# TASK STATEMENT
Beginning with the line below that contains "This screenshot has height=993, width=1200." and ending with the line that contains "Given: Click the blue question mark Help icon", copy every line exactly. Copy nothing else.

Saved data entries
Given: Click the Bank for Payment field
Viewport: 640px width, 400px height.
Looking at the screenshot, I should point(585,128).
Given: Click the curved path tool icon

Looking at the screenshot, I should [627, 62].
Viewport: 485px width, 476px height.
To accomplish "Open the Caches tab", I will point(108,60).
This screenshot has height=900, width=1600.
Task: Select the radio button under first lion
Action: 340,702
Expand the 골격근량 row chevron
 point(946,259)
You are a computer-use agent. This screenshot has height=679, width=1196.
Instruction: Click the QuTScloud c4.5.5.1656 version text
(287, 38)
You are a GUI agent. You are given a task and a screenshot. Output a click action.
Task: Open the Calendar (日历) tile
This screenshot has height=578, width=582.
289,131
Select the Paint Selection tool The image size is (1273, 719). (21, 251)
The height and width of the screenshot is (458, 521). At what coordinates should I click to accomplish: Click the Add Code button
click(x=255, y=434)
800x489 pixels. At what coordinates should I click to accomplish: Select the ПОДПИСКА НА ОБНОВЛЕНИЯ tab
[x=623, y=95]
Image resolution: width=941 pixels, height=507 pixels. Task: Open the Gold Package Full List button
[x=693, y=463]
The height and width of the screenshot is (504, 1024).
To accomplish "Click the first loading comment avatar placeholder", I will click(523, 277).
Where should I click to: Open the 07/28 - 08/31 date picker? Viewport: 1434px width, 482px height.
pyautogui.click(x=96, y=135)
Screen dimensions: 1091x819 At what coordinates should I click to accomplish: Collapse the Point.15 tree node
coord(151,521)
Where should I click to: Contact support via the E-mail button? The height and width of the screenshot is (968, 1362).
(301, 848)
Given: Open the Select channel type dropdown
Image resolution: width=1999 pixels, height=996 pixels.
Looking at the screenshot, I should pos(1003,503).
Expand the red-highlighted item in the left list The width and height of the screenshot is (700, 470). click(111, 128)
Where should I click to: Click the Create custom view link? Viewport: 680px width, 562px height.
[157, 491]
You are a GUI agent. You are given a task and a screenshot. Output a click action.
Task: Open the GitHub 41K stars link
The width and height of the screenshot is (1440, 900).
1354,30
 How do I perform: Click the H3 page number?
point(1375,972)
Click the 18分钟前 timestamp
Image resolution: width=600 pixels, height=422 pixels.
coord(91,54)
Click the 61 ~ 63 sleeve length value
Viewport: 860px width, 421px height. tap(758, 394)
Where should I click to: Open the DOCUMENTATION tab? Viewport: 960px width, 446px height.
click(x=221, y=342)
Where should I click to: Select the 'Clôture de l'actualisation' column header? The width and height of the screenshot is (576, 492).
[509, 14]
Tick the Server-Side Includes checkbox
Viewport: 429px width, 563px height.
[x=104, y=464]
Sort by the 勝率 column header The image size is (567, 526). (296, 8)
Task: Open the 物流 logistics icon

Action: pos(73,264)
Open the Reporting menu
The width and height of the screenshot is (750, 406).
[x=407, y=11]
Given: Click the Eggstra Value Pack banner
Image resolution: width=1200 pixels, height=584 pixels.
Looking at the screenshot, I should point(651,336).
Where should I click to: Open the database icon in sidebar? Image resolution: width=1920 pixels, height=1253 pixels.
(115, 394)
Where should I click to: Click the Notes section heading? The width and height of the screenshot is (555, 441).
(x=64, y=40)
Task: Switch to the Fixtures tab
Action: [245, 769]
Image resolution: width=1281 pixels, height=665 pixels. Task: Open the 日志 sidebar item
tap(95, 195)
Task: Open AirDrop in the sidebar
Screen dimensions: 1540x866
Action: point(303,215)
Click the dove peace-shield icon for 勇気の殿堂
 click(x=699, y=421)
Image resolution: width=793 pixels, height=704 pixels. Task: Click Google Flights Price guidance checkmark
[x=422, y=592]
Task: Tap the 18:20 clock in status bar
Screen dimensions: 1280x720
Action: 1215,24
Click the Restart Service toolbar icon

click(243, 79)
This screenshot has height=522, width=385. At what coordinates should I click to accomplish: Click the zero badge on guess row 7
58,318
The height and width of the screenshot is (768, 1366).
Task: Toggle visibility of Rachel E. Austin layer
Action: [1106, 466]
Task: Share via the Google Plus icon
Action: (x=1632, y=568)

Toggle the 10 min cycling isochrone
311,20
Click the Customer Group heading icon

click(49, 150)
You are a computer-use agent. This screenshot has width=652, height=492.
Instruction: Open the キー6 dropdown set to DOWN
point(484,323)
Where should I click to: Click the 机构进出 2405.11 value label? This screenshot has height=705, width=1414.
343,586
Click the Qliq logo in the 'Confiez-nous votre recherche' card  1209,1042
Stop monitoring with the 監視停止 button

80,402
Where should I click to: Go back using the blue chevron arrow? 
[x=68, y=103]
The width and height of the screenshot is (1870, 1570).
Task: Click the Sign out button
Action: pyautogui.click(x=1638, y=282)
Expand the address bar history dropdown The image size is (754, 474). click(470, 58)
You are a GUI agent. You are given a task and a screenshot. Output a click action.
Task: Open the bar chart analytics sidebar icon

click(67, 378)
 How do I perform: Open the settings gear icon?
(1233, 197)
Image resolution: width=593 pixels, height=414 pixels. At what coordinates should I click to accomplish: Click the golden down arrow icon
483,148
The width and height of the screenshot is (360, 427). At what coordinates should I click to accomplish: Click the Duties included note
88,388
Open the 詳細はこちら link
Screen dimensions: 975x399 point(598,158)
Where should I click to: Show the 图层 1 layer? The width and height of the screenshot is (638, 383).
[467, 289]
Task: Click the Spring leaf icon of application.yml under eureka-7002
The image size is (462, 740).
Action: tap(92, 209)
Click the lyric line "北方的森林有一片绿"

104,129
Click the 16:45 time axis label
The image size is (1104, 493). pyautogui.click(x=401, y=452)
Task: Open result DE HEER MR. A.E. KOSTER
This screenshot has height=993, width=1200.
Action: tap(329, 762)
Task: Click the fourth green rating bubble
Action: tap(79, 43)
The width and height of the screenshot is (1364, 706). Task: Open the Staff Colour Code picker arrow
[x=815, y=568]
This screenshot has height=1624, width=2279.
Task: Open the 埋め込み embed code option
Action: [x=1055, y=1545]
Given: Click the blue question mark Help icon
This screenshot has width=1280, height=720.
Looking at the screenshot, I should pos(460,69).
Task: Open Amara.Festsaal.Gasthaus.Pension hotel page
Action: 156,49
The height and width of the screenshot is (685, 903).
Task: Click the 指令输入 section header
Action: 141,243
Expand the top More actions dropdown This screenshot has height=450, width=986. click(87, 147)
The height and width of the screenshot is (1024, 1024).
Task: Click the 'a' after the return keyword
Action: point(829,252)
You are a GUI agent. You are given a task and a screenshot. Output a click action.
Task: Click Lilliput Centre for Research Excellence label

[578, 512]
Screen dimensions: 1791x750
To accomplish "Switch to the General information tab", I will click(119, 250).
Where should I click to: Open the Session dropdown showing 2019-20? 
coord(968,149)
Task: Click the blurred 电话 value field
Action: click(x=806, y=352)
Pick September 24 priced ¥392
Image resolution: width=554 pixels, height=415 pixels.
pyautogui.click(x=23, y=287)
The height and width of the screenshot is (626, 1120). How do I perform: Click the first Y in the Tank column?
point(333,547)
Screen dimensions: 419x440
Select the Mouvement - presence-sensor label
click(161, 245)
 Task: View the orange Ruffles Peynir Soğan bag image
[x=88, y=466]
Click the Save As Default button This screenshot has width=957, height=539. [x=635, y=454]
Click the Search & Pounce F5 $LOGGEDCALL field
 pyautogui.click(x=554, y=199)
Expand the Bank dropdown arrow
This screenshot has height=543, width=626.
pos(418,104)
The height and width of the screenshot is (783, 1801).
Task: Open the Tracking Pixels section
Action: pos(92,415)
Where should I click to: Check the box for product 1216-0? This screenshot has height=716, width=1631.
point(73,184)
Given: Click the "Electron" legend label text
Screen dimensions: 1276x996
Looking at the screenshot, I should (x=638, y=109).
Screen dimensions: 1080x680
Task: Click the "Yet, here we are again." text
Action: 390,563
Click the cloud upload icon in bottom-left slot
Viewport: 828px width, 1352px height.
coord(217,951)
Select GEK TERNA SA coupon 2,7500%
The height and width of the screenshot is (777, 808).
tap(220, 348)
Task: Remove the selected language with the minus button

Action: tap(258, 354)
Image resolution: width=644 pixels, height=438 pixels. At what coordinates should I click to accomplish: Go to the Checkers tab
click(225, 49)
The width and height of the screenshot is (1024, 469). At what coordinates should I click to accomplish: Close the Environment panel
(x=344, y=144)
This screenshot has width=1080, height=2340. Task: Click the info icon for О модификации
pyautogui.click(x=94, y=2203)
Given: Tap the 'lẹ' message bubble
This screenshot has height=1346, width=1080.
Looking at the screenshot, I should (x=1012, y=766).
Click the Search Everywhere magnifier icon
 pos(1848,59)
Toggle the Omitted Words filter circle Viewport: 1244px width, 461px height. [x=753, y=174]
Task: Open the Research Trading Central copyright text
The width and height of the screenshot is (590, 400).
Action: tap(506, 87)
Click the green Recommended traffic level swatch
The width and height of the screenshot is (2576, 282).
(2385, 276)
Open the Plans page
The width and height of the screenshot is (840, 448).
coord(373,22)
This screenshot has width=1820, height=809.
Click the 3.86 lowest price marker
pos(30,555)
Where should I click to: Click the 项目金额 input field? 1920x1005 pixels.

# TASK OUTPUT
This screenshot has height=993, width=1200.
Action: tap(329, 762)
Task: Click the fourth green rating bubble
Action: tap(79, 43)
The width and height of the screenshot is (1364, 706). Task: Open the Staff Colour Code picker arrow
[x=815, y=568]
This screenshot has height=1624, width=2279.
Task: Open the 埋め込み embed code option
Action: [x=1055, y=1545]
Given: Click the blue question mark Help icon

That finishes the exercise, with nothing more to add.